To encourage DTs to engage with care provision, special focus will need to be given to ensuring that the workforce is educated to deliver a variation on what would be considered ‘day-to-day' dental care. Discussions with the educators who took part in this project highlighted the fact that ideally a lot more education is needed. Not only will this improve the knowledge of DTs, but it will also add value to their clinical competencies and self-confidence. In addition, SDTs and QDTs alike reported a scarcity of levels domiciliary care exposure during their undergraduate training and were unable to identify any postgraduate training opportunities. Comments such as ‘we certainly need training and I don't necessarily know if it would fit in undergraduate training or whether it would come more as a post-qualification training' were expressed. The solution to overcoming educational barriers will rely on domiciliary care being included in both undergraduate and postgraduate training programmes, even briefly at undergraduate level. Additionally, graduate programmes in domiciliary care for all professional dental groups will need to be developed for keen qualified individuals, including DTs, to improve their knowledge and skills. As mentioned by some of the educators, inclusion of specific training in the DT foundation training programme would also be beneficial. NHSE Workforce Training and Education are working to develop a suite of training and education. Unsurprisingly, of the qualified DTs participating in this study, those with experience in domiciliary care usually reported this being gained while working for salaried services.

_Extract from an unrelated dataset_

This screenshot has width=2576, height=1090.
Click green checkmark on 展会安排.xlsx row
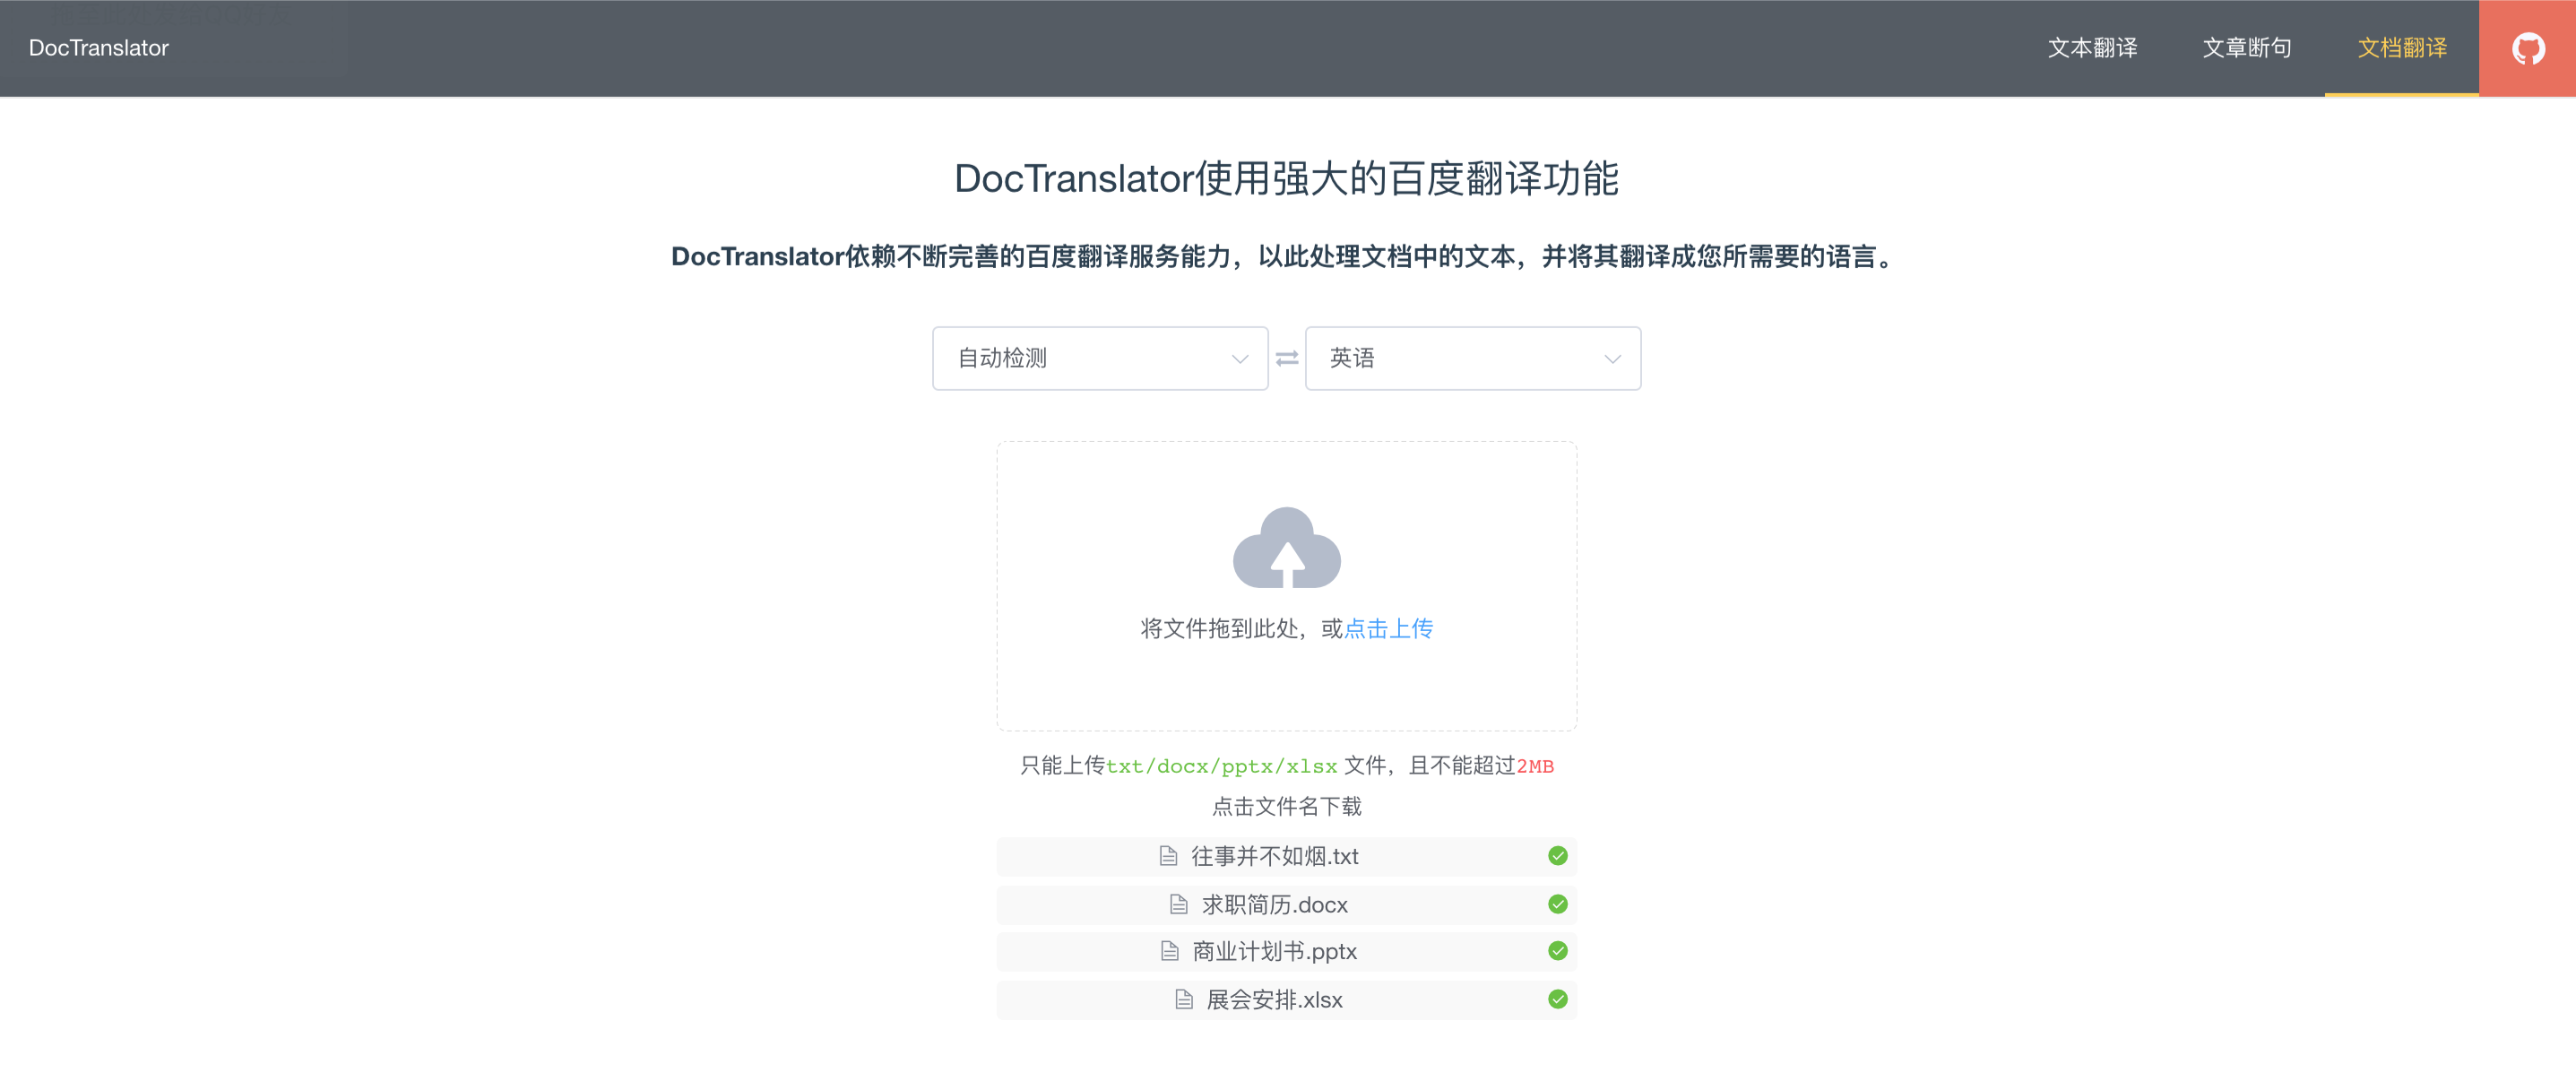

A number of IT solutions and teledentistry were mentioned as a way of overcoming access issues, allowing a clinician to provide remote advice and consultations for patients unable to access the surgery in person.11 This would inevitably be useful in domiciliary dentistry where DTs working in the field could access help and advice from a dentist online back at the main clinic. Additionally, DTs providing prevention to those unable to attend the clinic for an appointment would appear as a logical next step for involvement of these DTs in providing preventive domiciliary care to those housebound patients, whether they live at home or in residential care.

When including any form of dental care, it is also worth mentioning how both the public (NHS) and private sectors are both necessary to meet the dental needs and demands of the whole population if these are to be met. Ideally, practitioners from both sectors where possible should be encouraged to explore dentistry for those unable to attend the surgery. This will be a growing area that needs to be considered, especially with regards to the maintenance and long-term care for those implants, which is primarily a private treatment option.

Conclusions

The concept of DTs providing domiciliary care was in general viewed positively. With the increase in elderly population, the improvement of the skill mix, particularly by increasing the use of DTs, is essential to meet this population's needs. However, a number of barriers exist including contractual, financial and education/training issues, and these would need to be overcome to make such practice possible. Future work should be developed to encourage and enable those DTs who are keen to provide a different and unique form of dental care to the older population.